I try to understand and be open to things, but there always seems to be something. Some kind of obstacle or lesson you want me to learn or push through. Okay, I get it.. if the path was straight-forward or easy I am not obviously going anywhere. I just don't understand the certain things I have done, there are things coming at me from every place. Obstacles that you are making me push through too and at times I am unsure of how to cope. I get full of anxiety and overwhelmed when I thought I had pushed through this obstacle already. I don't know what I am suppose to be learning or why I am being pushed through to this challenge but I am asking for some sort of calmness to wash over me. Because lately everyone is making what I am doing for myself to be wrong. I have no idea what the light at the end of this tunnel is going to be for me, but I honestly don't know what to do anymore at this point. 

This is why I never want anybody or even my future kids to suffer through the things I have in my life. (“the people with the biggest hearts always suffer the most”) I don't wish it upon anybody not even in the sense of seeing me as a role model. I don't agree with that, because I feel I have struggled so much that I wouldn't want the next person to go through that same process. However, I understand it does make you stronger at the end, which I also dislike hearing that all the time as well. However, it's true and makes sense at the end of the day. Or you're so strong, which I also dislike hearing at times as well. However, i feel have no choice but to be because at the end of the day sometimes it is only me and nobody else, so I have to hold it together and be strong. At the same time, may not be good because then people think my life is so easy but it's not; some people like myself are really good at hiding that part and pulling it together to be strong. 

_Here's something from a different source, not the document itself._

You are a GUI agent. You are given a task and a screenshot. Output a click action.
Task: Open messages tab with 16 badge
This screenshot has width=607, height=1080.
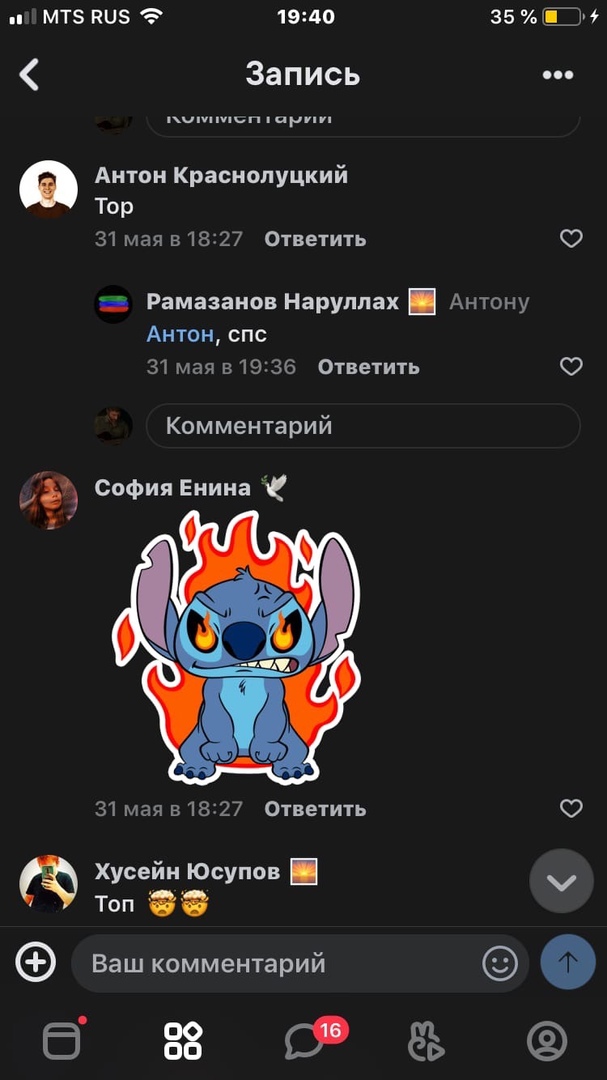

I understand if I wasn't able to handle it I wouldn't be going through it, but it always seems so much. It seems too much at times that I don't know how to cope or what to do. I feel like a broken record... towards others. I get that friendships work both ways as in.. give & take but I always feel like I take so much and don't give a lot. I know others would disagree and say I give a lot to people, even to those who don't appreciate it. Keeping everything in does not do myself justice at all, that is one thing I learned. It's true, keeping it in feels even more extra overpowering within because it is being kept inside. I have gone through that feeling and can say it just gets higher and higher and higher until something brings you over the edge and you burst. 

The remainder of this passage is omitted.